▸ Description of the task
Among the lines of the records, find all that carry the word "This" and copy them.
##### Task inputs #####
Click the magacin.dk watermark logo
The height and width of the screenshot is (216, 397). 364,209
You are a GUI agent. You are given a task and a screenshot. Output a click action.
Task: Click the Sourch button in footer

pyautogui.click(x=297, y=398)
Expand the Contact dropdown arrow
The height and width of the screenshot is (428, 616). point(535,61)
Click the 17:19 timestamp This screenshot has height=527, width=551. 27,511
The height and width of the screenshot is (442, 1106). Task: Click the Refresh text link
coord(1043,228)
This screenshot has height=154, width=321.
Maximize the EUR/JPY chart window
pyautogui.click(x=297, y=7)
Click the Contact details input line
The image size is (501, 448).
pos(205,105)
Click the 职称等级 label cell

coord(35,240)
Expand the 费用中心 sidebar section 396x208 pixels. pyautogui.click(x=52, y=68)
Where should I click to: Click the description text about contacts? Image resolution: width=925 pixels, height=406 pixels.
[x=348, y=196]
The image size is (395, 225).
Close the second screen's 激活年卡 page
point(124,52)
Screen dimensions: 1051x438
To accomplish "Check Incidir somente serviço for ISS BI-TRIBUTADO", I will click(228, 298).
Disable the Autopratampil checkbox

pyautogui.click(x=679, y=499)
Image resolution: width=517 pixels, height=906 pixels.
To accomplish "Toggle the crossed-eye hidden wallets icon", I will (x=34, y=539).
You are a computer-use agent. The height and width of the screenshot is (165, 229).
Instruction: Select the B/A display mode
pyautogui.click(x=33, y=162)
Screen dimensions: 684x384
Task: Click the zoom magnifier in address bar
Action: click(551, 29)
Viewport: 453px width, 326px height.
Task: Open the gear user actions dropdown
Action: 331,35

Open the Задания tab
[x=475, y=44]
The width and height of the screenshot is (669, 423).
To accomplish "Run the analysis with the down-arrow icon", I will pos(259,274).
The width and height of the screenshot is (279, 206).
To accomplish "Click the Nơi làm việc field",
#####
▸ Task output
Click the 17:19 timestamp This screenshot has height=527, width=551. 27,511
This screenshot has height=154, width=321.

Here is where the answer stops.